If you’re looking for a hypothesis to test which ties in with current events (those are the fun ones, right?) try this: In each country’s social contract, there is a trade-off between workforce particpation and workforce productivity. In France, social institutions have constructed incentives and barriers which favor productivity over participation. Those kept on the outside are unhappy with this arrangement.
Or to put it more bluntly, a saying from our own era of civil-rights struggle: “Atlanta, the city too busy to hate.”
Rupert Willis
Nov 9 2005 at 6:05am
I’m not sure I would have gone to the CIA fact book as first choice for data on the EU economy.
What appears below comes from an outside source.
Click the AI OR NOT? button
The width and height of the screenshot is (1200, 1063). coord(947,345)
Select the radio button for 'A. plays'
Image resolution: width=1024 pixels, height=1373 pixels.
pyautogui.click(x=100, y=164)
Eurostat is a better bet. Or try this – the EU competitiveness report for 2003 – page 37 has the relevant data on GDP per hour worked.
http://europa.eu.int/comm/enterprise/enterprise_policy/competitiveness/doc/comprep_2003_en.pdf
French GDP per hour worked is roughly 30% higher than in the UK.
I’m not sure why so many are leaning towards explanation (3). I don’t really see why French GDP figures should be hugely distorted. France follows EU norms on National Accounts as far as I am aware. I’m not aware that Eurostat has big problems with the way the French figures are drawn up.
And I don’t see how agriculture could explain this away. Even in France agricultural output is a small percentage of GDP. Far too small for measurement errors to lead to an error of that size.
I don’t have data to hand (though they are surely around somewhere) – but I would lean towards other explanations – that is – the France employs far fewer marginal workers, and uses more capital per worker employed.
Bob Knaus
Nov 9 2005 at 8:47am
Rupert – that link is a good one, thanks for advancing the cause of fact-based commenting!
Here’s a Wall Street Journal article advocating the theory that, in France, both high productivity and recent riots have the same root causes in a rigid labor market. You’ll need a subscription to read it unfortunately. Money quote:
The article is written by staff reporters but does contain a strong point of view.
spencer
Nov 9 2005 at 4:37pm
In todays Financial Times Martin Wolf has a very good discussion of the difference between UK and European productivity. He seems to think it is largely explained by inter-sectoral differences. But these sectoral differences are largely between services and manufacturing, not ag. One of the biggest is in retail and distribution, where so much of the recent gains in US productivity have occurred.
spencer
Nov 9 2005 at 4:40pm
Question — if labor rigidity is a causal factor in French rioting, why did the US have essentially the same race riots when the US has the most flexible labor mobility system?
Jon
Nov 9 2005 at 9:57pm
Ah, if they are employed in government as teachers or police people or highway builders they are less efficient; if they are employed by a private company to make bombs that the government drops on another country they are efficient?
Gabriel Gonzalez
Nov 10 2005 at 8:46am
If a pizza parlor is only allowed to remain open 1 hour per day, it will sell more pizzas per hour than if it were allowed to remain open 10 hours.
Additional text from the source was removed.